The ‘PRisation’ of news and media literacy: an audience reception study

This source preferred by David McQueen and Dan Jackson

Authors: McQueen, D., Jackson, D. and Moloney, K.

Start date: 8 September 2011

There has been growing concern in recent years about the increasing influence of public relations on news content. The apparent blurring of the line between PR and journalism, has been described variously as ‘PRisation’ ; ‘churnalism’ and ‘fake news’ and there is increasing alarm over the implications of this development on the quality and scope of contemporary news reporting . However, while there is now a considerable body of evidence on the growth of PR sourced material in the news there has, as yet, been no substantial research into audience reception of and attitudes to PR-driven news stories. This paper presents the results of a study that examines audience readings of news stories with PR input across a range of news sources. It aimed to identify to what extent audiences were able, unprompted, to detect PR content in the news (what we call “PR literacy”). It also sets out to examine how far education, and especially media education, may sensitise audiences to the presence of PR influence in the news.
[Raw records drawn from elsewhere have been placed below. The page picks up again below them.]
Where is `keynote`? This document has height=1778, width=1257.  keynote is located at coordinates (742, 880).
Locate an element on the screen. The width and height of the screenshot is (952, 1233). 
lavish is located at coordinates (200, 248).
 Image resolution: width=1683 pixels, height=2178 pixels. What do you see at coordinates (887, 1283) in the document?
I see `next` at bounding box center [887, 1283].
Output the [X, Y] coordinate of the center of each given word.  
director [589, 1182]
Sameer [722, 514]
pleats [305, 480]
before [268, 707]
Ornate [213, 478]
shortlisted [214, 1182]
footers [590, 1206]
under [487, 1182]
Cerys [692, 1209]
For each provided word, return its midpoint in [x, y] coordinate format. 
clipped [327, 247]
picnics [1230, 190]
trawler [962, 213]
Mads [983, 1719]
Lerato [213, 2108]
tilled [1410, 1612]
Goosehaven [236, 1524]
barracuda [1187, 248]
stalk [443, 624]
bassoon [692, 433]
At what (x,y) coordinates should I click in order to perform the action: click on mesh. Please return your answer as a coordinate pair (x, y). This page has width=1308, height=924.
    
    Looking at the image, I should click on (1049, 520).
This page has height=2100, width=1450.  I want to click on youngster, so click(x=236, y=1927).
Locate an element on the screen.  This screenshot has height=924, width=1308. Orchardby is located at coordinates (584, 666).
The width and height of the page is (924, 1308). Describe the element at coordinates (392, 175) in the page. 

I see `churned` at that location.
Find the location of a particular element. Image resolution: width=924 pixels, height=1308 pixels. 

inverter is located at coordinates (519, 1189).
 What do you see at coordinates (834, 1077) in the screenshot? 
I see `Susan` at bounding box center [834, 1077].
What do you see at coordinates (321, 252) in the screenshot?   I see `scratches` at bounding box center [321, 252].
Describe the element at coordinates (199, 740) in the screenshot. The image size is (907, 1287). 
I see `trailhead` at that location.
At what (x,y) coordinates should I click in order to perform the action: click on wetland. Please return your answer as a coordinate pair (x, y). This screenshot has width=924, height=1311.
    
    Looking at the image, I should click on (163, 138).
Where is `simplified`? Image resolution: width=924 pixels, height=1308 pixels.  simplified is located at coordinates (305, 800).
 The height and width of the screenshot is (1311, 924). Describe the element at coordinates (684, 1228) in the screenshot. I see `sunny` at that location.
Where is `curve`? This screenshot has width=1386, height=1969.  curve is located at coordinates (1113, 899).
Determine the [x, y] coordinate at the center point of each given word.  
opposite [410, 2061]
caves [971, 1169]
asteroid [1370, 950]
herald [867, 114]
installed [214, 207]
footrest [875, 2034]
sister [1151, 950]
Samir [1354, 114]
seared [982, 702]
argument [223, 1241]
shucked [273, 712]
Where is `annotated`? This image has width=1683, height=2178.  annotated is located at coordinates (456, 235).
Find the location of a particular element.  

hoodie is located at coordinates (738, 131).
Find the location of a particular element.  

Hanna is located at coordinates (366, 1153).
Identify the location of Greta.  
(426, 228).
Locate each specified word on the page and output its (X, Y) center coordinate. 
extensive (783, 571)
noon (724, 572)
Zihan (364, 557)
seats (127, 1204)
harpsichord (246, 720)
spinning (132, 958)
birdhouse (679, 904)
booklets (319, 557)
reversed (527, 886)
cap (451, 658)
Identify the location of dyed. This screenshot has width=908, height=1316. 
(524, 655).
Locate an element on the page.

The study involves analysis of interviewee’s responses to PR-driven stories in a range of media that were probed by means of a questionnaire, interview and focus group discussion. The results provide the first sustained attempt to gain an understanding of audience perception of PR-driven news and attempts to link education levels and media education to an ability to detect and, if need be, resist covert PR influence in the news. As such the study addresses some of the central themes of the conference, particularly the impact of changing journalistic practice on the political and democratic life of communities and how seriously we should consider the encroachment of PR into our news.